English is the collective collaboration, originally, of words from ancient Celtic languages, German directly and from the Germanic languages of the Angles and the Saxons, as well as the Scandanavian languages of the Norse and the Danes (both of which were derived from Germanic tribes that gradually moved north of what we call Germany today), and Latin from the Romans and the Continental (Frankish) Norman (Norse/French/Latin) from Normandy; as well as loan words from outside each of those languages that had previously entered them from many other languages.

One of the greatest assets of English has been its constant and ongoing adaptations from other languages.

Meanwhile poor France has tried to turn French into “legal” and “illegal” French, and spends billions promoting and preserving French, to no avail, while English with all its as hoc additions just marches on.

I am fully expecting that in time (100-200 years) English will be the primary spoken language in India and China. That is not an “imperialistic” motive.

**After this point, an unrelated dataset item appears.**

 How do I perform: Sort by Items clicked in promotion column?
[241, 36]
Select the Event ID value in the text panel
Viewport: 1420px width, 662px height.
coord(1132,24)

Chinese has many dialects and India has many (100s) of languages. When there is a situation with so many possible languages, one that is neither a native minority language, nor a native dominant langauge, like a learned outside language it can provide a less prejudiced language change that all can find a common use of without feeling they are showing favoritism between the many possible “native” languages. This works quite well in India today, in business, academia and the professions, where a native language or dialect still spoken at home, is often set aside during the workday for English which most of one’s peers - no matter the language of their parents - will understand. Yes, right now it seems sort of a “class” prejudice, as it is less common among common laborers, farmers and others, and more common where higher education was needed. I think time will spread the use of English in India, not slow it.


39 posted on 10/02/2018 4:07:44 PM PDT by Wuli (ui)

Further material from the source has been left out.